_Aim of the task:_ Through the end of the data below, output every line exactly, beginning with the line that contains "Viewport: 1135px width, 259px height.".

Pixel coordinate grounding data
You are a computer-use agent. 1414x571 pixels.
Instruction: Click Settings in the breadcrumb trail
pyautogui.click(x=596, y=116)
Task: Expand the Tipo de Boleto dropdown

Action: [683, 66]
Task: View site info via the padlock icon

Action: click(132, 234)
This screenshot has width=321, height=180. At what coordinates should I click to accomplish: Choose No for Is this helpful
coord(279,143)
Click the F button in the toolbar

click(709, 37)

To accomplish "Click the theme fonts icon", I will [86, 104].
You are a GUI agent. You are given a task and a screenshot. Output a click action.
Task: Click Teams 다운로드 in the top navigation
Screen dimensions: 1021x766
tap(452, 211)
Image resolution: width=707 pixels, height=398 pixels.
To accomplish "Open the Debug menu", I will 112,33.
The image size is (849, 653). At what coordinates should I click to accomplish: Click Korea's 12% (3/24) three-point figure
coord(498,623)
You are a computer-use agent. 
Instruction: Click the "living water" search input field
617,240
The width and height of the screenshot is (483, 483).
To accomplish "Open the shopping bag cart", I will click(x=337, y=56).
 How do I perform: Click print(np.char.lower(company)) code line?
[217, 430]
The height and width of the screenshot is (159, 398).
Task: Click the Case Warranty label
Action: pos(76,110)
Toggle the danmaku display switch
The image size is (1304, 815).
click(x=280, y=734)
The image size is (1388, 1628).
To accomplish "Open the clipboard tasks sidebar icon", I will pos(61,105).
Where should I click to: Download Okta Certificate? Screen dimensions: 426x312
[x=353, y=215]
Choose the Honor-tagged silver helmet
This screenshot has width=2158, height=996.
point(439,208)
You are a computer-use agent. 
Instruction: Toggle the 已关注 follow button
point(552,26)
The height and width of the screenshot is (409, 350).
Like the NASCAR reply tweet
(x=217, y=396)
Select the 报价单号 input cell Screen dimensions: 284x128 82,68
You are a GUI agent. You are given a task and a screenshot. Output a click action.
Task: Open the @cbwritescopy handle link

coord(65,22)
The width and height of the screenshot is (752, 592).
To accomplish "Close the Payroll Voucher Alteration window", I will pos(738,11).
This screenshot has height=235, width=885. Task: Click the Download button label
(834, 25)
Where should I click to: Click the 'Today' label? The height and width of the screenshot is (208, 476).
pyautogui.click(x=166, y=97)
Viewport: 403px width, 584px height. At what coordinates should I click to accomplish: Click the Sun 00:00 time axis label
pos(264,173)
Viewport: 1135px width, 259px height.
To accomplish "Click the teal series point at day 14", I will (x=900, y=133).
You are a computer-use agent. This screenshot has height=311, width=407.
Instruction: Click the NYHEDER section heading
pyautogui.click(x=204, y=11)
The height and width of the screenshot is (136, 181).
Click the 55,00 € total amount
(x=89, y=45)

_Exercise output:_
Viewport: 1135px width, 259px height.
To accomplish "Click the teal series point at day 14", I will (x=900, y=133).
You are a computer-use agent. This screenshot has height=311, width=407.
Instruction: Click the NYHEDER section heading
pyautogui.click(x=204, y=11)
The height and width of the screenshot is (136, 181).
Click the 55,00 € total amount
(x=89, y=45)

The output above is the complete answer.